In the great American tradition of grassroots protest, demonstrators are marching in state capitals, calling on governors to lift the pandemic restrictions that have forced bars, shops and nearly everything else to close for weeks.
“Give me liberty or give me COVID-19,” one protester’s sign demanded in Olympia, Wash. He may end up with both.
The wrinkle, of course, is that these supposed insurgents have a powerful ally: President Donald Trump. The president fairly bellowed his support on Twitter, urging them to “liberate” Michigan, Virginia and Minnesota, all states with Democratic governors.
And since a single spark can start a prairie fire, the result was the dramatic birth of a vast national movement, right?
Wrong. So far, the anti-quarantine movement is pretty much a dud. The demonstrations, ballyhooed in advance on Fox News, attracted a few hundred protesters at best, although most were smaller. They got outsize media coverage because they were different and photogenic. There’s no mass movement here.
Some sympathizers may have stayed home because there’s a pandemic going on. But opinion polls have found that most Americans don’t want restrictions on public gathering lifted yet. They’re more worried about the danger of catching the virus than of missing another day of work.

Extracted data —
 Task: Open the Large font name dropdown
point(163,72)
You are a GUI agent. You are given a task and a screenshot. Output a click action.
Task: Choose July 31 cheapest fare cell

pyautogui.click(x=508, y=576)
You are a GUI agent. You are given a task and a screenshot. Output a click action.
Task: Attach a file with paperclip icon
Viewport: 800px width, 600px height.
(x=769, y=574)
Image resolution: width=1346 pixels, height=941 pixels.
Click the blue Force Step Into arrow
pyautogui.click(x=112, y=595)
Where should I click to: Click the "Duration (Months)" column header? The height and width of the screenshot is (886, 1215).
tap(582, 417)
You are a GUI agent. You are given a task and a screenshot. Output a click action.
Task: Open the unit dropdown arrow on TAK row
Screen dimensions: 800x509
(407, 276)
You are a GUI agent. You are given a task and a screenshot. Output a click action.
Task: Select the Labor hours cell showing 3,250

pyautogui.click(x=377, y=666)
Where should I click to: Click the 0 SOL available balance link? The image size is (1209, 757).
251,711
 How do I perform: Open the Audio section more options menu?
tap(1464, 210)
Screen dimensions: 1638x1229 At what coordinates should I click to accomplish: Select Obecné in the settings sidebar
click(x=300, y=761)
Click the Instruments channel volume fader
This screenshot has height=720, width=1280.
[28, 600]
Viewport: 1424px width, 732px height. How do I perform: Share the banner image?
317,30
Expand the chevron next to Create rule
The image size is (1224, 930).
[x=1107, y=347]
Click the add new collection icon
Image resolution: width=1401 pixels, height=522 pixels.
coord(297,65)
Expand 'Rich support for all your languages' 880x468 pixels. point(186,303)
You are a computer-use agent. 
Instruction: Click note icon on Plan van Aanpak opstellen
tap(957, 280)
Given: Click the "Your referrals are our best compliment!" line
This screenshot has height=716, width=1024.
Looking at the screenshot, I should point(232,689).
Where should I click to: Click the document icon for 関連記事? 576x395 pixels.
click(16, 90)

Action item — In the passage on the anti-quarantine protests, which three states did President Donald Trump urge demonstrators to "liberate"?

Response for this exercise — Michigan, Virginia and Minnesota.